Audio-Visual Scene Analysis with Self-Supervised Multisensory Features

By Elina Oikonomaki

Multimodal Learning

Our experience of the world is multimodal — we see objects, hear sounds, feel the texture, smell odors, and taste flavors. Modality refers to the way in which something happens or is experienced and a research problem is characterized as multimodal when it includes multiple such modalities. In order for Artificial Intelligence to make progress in understanding the world around us, it needs to be able to interpret such multimodal signals together. For example, images are usually associated with tags and text explanations; texts contain images to more clearly express the main idea of the article. Different modalities are characterized by very different statistical properties. By combining different modalities we can improve our representation of the world and therefore our machine learning models.

Self-supervised Learning

Given a task and enough labels, supervised learning can solve it really well. Good performance usually requires a decent amount of labels, but collecting manual labels is expensive (i.e. ImageNet) and hard to be scaled up. Considering the amount of unlabelled data (e.g. free text, all the images on the Internet) is substantially more than a limited number of human curated labelled datasets, it is kinda wasteful not to use them. However, unsupervised learning is not easy and usually works much less efficiently than supervised learning. What if we can get labels for free for unlabelled data and train unsupervised dataset in a supervised manner? We can achieve this by framing a supervised learning task in a special form to predict only a subset of information using the rest. In this way, all the information needed, both inputs and labels, has been provided. This is known as self-supervised learning.

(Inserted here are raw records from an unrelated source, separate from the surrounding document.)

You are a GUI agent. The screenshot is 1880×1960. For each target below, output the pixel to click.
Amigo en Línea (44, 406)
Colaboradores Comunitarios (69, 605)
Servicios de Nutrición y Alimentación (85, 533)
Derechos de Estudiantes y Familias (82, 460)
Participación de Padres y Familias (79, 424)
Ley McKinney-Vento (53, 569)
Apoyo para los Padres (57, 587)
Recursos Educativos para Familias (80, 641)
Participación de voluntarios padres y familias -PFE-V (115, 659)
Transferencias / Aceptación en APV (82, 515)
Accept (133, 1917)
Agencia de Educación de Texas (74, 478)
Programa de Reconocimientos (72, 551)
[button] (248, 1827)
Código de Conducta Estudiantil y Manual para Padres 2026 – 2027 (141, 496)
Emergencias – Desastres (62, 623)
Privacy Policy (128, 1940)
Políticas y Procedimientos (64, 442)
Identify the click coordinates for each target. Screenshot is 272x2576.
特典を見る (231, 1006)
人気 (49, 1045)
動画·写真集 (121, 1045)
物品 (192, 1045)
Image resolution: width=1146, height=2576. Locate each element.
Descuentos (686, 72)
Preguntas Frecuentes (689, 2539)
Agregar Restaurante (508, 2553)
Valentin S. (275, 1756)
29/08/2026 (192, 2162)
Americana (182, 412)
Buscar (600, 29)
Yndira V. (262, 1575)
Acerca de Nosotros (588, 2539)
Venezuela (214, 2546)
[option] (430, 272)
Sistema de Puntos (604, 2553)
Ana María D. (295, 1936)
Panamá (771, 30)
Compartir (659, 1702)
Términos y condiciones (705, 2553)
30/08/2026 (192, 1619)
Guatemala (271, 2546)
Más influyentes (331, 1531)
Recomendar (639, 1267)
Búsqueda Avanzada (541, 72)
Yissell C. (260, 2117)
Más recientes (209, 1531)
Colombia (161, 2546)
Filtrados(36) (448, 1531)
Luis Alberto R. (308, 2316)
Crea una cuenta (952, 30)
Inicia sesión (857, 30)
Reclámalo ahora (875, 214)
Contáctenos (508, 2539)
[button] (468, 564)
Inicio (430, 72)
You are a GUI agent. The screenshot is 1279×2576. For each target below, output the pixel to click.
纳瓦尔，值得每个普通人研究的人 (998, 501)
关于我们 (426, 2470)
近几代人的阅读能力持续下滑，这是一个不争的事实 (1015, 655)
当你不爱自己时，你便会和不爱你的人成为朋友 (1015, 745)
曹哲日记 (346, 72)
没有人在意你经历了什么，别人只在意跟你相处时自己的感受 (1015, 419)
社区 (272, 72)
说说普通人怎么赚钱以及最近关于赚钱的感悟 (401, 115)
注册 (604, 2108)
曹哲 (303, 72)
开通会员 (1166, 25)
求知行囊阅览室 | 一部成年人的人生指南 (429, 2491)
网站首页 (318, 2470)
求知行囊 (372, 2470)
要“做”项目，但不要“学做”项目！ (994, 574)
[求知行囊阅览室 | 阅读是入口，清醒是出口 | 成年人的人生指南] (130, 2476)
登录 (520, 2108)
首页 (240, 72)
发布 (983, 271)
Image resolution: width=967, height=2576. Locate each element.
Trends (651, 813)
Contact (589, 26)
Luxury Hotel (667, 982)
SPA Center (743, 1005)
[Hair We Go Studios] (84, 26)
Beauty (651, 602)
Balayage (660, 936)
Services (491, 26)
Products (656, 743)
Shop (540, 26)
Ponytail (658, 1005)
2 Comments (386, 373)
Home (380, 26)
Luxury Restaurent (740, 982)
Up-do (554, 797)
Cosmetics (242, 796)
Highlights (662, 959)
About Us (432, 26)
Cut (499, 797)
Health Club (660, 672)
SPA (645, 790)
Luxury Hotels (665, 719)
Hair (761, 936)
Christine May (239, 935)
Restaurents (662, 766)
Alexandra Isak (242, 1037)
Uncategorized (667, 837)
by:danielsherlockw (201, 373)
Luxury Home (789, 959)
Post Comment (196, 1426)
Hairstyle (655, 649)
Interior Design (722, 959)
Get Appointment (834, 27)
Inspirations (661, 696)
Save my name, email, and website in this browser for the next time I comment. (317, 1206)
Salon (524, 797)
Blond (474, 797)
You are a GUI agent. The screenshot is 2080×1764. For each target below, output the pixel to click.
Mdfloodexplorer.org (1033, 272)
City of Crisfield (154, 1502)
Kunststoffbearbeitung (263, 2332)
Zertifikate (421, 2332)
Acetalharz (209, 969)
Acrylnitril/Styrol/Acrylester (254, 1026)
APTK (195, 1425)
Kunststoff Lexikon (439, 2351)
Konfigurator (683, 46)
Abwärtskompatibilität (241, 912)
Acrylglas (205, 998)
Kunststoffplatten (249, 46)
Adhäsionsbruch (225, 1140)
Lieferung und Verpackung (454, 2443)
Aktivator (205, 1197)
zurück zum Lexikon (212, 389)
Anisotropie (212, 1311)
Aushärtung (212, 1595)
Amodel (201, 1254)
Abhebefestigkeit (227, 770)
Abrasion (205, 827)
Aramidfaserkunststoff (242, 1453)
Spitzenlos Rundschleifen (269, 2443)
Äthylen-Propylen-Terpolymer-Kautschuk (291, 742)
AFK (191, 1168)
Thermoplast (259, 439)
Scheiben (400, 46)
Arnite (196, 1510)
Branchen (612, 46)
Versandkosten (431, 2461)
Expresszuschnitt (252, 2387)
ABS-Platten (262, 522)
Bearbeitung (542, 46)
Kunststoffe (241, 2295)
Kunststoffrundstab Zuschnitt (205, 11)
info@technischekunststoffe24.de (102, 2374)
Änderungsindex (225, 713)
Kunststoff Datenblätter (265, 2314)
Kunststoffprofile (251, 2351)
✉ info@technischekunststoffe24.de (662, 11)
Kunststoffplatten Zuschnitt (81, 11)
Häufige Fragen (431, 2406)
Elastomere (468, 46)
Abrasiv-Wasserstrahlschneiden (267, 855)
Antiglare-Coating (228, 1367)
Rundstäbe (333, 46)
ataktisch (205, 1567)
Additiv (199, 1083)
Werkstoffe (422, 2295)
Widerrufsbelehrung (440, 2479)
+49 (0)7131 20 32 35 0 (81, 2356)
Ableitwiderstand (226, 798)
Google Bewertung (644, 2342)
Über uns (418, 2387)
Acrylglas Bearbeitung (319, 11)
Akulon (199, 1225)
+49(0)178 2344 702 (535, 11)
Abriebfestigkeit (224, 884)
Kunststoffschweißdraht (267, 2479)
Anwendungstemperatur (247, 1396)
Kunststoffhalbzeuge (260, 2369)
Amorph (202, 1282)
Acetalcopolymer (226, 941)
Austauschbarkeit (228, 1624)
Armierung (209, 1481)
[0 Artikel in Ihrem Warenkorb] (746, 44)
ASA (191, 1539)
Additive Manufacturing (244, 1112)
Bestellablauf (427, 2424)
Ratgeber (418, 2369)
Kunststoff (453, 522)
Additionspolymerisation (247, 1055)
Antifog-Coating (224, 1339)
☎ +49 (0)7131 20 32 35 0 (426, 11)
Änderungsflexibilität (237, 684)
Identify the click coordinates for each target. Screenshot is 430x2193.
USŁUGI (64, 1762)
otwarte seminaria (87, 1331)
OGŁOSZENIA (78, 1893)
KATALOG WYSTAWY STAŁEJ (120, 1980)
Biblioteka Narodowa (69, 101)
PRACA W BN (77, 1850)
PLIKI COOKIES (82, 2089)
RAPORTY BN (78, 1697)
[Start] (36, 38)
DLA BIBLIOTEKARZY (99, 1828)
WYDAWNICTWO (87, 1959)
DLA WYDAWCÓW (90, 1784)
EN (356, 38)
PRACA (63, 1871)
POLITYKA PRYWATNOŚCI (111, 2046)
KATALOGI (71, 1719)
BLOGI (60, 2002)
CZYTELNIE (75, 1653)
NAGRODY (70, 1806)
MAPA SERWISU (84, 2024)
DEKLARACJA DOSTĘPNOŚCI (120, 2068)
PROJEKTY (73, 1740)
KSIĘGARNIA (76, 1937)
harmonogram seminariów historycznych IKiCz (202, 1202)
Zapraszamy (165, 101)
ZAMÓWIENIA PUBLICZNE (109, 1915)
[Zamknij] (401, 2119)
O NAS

Why Self-Supervised Learning?

Self-supervised learning empowers us to exploit a variety of labels that come with the data for free. The motivation is quite straightforward. Producing a dataset with clean labels is expensive but unlabeled data is being generated all the time. To make use of this much larger amount of unlabeled data, one way is to set the learning objectives properly so as to get supervision from the data itself. The self-supervised task, also known as pretext task, guides us to a supervised loss function. However, we usually don’t care about the final performance of this invented task. Rather we are interested in the learned intermediate representation with the expectation that this representation can carry good semantic or structural meanings and can be beneficial to a variety of practical downstream tasks.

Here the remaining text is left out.